- Task prompt -
Nothing in the entries may be altered; copy them in full.

- Input records -
--------------------

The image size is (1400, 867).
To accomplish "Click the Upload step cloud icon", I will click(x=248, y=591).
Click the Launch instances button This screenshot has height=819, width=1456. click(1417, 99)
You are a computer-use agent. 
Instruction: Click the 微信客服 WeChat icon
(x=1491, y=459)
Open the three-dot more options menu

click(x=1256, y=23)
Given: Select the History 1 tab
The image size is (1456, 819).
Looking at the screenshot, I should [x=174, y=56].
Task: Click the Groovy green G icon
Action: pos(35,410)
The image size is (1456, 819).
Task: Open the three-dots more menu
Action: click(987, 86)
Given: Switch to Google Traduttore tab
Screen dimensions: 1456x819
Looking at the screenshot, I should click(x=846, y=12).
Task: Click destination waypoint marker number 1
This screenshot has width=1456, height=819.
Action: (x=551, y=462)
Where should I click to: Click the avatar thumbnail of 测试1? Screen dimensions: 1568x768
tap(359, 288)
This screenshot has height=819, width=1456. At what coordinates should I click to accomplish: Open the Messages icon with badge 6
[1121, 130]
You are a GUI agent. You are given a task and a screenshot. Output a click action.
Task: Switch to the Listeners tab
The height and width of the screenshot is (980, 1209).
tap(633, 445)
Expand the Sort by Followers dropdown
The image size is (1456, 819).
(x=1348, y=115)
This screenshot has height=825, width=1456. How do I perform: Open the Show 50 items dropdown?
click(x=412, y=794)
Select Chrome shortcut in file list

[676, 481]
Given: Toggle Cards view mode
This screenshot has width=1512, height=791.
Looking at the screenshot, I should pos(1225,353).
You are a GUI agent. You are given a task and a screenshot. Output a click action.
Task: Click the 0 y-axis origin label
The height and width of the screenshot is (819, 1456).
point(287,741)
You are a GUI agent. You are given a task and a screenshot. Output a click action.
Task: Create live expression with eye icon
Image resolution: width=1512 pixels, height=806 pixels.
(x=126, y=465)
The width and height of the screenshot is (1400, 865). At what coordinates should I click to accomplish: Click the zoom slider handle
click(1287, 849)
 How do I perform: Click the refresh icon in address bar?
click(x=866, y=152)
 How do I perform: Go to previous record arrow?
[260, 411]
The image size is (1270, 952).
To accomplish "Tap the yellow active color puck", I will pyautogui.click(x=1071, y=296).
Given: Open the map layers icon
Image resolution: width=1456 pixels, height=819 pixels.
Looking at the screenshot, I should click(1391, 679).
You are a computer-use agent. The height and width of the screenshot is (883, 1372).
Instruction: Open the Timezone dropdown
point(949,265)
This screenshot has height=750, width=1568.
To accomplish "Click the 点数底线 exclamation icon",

--------------------

- Problem solution -
The image size is (1400, 867).
To accomplish "Click the Upload step cloud icon", I will click(x=248, y=591).
Click the Launch instances button This screenshot has height=819, width=1456. click(1417, 99)
You are a computer-use agent. 
Instruction: Click the 微信客服 WeChat icon
(x=1491, y=459)
Open the three-dot more options menu

click(x=1256, y=23)
Given: Select the History 1 tab
The image size is (1456, 819).
Looking at the screenshot, I should [x=174, y=56].
Task: Click the Groovy green G icon
Action: pos(35,410)
The image size is (1456, 819).
Task: Open the three-dots more menu
Action: click(987, 86)
Given: Switch to Google Traduttore tab
Screen dimensions: 1456x819
Looking at the screenshot, I should click(x=846, y=12).
Task: Click destination waypoint marker number 1
This screenshot has width=1456, height=819.
Action: (x=551, y=462)
Where should I click to: Click the avatar thumbnail of 测试1? Screen dimensions: 1568x768
tap(359, 288)
This screenshot has height=819, width=1456. At what coordinates should I click to accomplish: Open the Messages icon with badge 6
[1121, 130]
You are a GUI agent. You are given a task and a screenshot. Output a click action.
Task: Switch to the Listeners tab
The height and width of the screenshot is (980, 1209).
tap(633, 445)
Expand the Sort by Followers dropdown
The image size is (1456, 819).
(x=1348, y=115)
This screenshot has height=825, width=1456. How do I perform: Open the Show 50 items dropdown?
click(x=412, y=794)
Select Chrome shortcut in file list

[676, 481]
Given: Toggle Cards view mode
This screenshot has width=1512, height=791.
Looking at the screenshot, I should pos(1225,353).
You are a GUI agent. You are given a task and a screenshot. Output a click action.
Task: Click the 0 y-axis origin label
The height and width of the screenshot is (819, 1456).
point(287,741)
You are a GUI agent. You are given a task and a screenshot. Output a click action.
Task: Create live expression with eye icon
Image resolution: width=1512 pixels, height=806 pixels.
(x=126, y=465)
The width and height of the screenshot is (1400, 865). At what coordinates should I click to accomplish: Click the zoom slider handle
click(1287, 849)
 How do I perform: Click the refresh icon in address bar?
click(x=866, y=152)
 How do I perform: Go to previous record arrow?
[260, 411]
The image size is (1270, 952).
To accomplish "Tap the yellow active color puck", I will pyautogui.click(x=1071, y=296).
Given: Open the map layers icon
Image resolution: width=1456 pixels, height=819 pixels.
Looking at the screenshot, I should click(1391, 679).
You are a computer-use agent. The height and width of the screenshot is (883, 1372).
Instruction: Open the Timezone dropdown
point(949,265)
This screenshot has height=750, width=1568.
To accomplish "Click the 点数底线 exclamation icon",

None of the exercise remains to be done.